Items from a dataset
--- --- ---

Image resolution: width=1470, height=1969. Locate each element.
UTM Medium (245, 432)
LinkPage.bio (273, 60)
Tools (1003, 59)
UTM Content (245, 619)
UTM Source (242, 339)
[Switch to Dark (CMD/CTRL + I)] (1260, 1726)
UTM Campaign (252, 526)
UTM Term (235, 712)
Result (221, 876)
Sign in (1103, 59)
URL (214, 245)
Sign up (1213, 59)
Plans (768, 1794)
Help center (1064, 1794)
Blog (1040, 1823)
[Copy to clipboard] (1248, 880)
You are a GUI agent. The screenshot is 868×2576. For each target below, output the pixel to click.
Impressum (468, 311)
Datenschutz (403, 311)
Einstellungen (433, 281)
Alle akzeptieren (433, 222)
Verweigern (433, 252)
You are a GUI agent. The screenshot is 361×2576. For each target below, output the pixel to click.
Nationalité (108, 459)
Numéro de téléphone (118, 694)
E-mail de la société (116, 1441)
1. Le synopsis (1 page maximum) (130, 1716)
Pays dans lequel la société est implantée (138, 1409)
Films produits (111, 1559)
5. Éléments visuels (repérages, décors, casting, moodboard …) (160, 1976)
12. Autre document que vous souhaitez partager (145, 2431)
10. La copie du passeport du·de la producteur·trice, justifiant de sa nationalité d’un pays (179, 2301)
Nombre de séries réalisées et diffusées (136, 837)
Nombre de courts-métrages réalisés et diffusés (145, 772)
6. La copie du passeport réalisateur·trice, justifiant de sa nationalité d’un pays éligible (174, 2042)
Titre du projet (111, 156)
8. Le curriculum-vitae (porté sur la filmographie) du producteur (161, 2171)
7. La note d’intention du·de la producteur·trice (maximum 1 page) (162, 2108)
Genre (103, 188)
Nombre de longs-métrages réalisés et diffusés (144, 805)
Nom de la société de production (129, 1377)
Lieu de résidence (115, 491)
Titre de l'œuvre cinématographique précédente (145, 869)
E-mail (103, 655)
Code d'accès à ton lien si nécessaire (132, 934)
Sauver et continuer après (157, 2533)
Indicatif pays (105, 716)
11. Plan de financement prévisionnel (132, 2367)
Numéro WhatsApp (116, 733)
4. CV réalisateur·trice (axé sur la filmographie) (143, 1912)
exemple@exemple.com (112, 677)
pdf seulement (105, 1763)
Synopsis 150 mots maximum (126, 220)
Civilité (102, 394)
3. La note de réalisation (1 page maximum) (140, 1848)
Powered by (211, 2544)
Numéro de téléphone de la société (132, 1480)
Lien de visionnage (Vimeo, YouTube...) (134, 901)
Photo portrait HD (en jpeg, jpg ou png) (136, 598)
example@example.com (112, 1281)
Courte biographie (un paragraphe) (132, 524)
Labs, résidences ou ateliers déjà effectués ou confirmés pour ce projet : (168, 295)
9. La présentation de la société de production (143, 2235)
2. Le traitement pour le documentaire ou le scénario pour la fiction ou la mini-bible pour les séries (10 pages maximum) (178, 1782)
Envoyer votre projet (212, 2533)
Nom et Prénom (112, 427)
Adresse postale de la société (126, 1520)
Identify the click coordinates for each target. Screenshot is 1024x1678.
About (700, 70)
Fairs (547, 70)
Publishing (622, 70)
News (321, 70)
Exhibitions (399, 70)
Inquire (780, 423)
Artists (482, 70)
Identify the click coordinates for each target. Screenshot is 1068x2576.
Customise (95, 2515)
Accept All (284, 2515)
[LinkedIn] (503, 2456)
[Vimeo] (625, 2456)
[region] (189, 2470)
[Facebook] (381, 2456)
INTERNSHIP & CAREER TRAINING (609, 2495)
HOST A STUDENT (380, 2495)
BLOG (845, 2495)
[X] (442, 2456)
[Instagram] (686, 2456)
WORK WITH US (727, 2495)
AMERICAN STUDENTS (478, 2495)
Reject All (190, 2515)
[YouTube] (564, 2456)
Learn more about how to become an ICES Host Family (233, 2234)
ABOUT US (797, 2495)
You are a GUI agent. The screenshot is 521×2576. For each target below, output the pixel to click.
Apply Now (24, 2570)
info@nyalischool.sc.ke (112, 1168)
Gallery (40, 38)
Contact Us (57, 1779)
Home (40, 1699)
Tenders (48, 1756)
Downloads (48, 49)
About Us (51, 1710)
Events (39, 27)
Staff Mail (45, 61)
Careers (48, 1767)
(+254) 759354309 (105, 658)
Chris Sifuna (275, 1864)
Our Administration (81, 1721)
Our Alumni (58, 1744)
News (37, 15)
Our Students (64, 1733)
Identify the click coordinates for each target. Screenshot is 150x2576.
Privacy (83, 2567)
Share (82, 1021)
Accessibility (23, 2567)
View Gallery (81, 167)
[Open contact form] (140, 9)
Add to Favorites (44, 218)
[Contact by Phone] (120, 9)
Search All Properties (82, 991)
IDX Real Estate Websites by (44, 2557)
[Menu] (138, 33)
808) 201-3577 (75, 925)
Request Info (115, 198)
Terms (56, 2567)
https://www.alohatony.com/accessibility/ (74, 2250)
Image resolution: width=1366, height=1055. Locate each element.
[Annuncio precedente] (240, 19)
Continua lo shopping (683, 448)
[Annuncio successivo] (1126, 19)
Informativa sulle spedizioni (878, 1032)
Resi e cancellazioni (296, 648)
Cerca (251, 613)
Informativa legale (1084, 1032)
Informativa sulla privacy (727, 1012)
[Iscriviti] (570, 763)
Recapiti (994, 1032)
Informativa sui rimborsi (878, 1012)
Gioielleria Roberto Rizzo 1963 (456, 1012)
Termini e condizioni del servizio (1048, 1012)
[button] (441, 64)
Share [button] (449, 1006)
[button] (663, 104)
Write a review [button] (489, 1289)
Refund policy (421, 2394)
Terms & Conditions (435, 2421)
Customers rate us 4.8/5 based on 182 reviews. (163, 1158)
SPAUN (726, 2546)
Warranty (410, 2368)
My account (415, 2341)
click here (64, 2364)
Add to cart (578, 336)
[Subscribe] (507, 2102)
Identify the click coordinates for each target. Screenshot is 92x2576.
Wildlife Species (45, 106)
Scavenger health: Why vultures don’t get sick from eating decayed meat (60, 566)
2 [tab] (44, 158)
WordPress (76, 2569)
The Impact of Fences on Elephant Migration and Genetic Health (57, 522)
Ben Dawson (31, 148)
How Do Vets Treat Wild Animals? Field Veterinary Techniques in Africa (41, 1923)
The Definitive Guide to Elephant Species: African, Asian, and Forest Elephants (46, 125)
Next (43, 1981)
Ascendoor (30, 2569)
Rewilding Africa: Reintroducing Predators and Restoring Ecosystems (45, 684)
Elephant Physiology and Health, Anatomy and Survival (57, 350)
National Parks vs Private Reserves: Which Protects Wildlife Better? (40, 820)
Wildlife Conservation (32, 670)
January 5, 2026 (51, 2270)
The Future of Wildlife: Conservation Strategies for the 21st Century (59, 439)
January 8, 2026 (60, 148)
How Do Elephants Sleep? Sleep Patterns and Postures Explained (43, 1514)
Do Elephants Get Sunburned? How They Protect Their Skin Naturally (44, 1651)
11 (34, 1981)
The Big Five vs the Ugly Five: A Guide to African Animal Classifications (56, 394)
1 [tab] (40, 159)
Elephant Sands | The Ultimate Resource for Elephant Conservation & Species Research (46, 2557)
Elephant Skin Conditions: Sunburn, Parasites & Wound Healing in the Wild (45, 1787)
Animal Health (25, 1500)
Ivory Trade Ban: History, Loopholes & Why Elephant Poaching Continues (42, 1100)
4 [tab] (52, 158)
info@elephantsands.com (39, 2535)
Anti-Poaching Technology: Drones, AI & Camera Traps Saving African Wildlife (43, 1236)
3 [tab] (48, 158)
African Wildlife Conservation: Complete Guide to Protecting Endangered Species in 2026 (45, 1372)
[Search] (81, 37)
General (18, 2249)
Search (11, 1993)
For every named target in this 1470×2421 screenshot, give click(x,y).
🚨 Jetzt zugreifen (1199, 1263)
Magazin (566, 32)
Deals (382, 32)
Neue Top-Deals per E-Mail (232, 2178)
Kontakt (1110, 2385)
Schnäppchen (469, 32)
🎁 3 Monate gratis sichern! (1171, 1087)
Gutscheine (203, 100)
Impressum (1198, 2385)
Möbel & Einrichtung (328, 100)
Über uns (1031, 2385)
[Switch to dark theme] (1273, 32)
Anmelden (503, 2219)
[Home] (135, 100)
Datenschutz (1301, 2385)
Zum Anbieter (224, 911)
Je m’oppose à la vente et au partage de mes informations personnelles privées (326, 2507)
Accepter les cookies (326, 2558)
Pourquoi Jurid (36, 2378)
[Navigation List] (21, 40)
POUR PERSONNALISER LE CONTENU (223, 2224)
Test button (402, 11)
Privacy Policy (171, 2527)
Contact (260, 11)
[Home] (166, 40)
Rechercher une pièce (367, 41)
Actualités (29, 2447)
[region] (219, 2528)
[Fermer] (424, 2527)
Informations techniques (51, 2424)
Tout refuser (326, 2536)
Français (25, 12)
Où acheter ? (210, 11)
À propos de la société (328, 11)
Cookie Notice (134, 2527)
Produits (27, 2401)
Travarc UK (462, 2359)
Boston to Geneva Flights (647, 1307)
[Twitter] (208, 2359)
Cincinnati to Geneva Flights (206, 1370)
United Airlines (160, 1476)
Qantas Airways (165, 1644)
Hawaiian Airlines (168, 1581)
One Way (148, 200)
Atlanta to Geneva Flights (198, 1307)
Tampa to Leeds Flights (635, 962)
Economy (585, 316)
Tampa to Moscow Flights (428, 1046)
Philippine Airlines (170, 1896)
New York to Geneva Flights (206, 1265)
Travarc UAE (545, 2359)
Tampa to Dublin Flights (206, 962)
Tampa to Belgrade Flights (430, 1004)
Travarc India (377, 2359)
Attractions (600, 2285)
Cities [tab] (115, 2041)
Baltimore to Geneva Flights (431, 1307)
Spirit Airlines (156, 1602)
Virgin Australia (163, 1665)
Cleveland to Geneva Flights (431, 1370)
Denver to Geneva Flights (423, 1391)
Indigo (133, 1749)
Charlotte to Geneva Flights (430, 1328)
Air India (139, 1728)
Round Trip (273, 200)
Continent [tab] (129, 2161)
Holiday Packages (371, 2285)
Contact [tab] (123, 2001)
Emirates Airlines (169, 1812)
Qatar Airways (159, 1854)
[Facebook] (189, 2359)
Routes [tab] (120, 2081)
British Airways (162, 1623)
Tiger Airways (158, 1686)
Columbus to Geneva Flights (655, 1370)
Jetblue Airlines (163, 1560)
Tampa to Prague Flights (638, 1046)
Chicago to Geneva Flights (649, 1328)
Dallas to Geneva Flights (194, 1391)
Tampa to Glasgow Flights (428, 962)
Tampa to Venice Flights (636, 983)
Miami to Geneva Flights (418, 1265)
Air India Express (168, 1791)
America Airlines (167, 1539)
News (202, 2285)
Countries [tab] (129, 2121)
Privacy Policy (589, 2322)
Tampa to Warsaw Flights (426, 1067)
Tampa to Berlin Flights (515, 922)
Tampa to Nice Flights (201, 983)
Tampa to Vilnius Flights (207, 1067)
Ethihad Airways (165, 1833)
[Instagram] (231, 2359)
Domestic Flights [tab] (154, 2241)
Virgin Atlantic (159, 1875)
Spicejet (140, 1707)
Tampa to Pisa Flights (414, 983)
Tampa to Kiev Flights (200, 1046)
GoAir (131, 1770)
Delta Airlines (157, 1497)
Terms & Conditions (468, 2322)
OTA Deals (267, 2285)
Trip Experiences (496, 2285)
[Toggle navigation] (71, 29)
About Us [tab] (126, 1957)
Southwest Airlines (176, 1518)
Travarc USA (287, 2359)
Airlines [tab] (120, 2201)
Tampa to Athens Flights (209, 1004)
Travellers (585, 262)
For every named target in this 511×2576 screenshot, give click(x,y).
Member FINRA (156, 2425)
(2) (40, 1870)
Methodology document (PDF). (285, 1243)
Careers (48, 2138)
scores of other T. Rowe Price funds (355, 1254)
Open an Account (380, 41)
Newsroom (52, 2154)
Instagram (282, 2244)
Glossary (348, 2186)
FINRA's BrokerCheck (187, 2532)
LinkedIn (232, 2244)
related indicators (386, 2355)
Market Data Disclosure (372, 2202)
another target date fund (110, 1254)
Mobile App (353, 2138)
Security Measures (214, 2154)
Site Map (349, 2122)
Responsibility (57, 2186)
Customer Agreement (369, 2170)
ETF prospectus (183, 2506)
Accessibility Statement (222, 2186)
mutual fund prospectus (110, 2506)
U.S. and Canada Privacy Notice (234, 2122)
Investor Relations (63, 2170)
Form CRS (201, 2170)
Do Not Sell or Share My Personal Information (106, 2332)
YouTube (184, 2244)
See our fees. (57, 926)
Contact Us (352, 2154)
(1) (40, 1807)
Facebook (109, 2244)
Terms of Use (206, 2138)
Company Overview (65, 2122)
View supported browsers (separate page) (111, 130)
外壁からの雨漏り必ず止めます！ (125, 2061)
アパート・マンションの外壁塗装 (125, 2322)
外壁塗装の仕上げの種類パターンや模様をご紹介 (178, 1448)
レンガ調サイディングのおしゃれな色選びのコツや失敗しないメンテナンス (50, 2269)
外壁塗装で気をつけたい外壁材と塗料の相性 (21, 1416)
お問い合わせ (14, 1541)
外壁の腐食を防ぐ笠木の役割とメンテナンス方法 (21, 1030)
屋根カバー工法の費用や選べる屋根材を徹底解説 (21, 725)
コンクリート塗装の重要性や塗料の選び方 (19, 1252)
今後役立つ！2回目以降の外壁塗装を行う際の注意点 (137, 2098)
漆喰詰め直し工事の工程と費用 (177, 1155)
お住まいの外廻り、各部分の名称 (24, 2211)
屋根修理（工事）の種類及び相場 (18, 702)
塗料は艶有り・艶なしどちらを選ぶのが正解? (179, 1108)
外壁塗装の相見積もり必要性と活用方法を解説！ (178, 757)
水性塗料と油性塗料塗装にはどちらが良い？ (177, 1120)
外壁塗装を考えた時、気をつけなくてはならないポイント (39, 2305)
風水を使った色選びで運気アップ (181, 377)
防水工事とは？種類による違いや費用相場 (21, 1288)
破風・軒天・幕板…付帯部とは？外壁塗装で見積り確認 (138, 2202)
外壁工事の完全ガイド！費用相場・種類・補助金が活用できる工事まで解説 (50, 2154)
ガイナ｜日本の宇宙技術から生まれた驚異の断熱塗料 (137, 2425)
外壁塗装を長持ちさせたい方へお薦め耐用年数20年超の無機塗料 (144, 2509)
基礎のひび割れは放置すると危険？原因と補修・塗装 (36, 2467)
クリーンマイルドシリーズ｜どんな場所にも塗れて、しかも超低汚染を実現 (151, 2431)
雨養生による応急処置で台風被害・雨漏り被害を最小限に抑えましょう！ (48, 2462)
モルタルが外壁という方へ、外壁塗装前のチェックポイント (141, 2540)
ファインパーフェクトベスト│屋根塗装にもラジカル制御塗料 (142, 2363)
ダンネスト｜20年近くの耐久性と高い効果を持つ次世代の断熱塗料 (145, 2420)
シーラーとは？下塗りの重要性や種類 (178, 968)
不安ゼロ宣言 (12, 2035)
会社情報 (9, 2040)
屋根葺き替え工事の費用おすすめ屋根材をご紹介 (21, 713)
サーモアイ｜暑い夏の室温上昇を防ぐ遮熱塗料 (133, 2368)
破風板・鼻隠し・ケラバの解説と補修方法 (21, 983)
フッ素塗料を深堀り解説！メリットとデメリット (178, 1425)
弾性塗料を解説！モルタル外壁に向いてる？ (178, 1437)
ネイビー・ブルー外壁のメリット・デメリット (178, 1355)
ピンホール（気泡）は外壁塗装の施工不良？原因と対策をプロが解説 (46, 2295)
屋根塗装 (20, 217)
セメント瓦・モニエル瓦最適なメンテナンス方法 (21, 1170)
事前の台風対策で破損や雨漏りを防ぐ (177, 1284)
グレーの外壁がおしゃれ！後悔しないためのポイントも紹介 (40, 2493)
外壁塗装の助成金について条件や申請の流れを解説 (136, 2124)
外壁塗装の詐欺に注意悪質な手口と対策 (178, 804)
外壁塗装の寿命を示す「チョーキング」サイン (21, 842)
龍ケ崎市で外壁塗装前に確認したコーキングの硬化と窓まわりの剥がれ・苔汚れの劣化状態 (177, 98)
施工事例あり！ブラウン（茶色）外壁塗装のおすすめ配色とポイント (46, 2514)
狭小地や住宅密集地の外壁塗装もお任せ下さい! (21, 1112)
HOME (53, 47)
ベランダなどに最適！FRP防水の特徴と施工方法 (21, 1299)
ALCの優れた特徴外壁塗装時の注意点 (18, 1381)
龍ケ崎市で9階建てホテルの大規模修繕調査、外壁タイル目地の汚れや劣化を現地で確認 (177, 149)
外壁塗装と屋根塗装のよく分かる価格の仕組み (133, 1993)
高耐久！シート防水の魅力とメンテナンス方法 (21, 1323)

--- --- ---

* [WORK ORDER]: All lines in the records above with "Species" need to be found and copied.

* [RESPONSE BELOW]:
Wildlife Species (45, 106)
The Definitive Guide to Elephant Species: African, Asian, and Forest Elephants (46, 125)
Elephant Sands | The Ultimate Resource for Elephant Conservation & Species Research (46, 2557)
African Wildlife Conservation: Complete Guide to Protecting Endangered Species in 2026 (45, 1372)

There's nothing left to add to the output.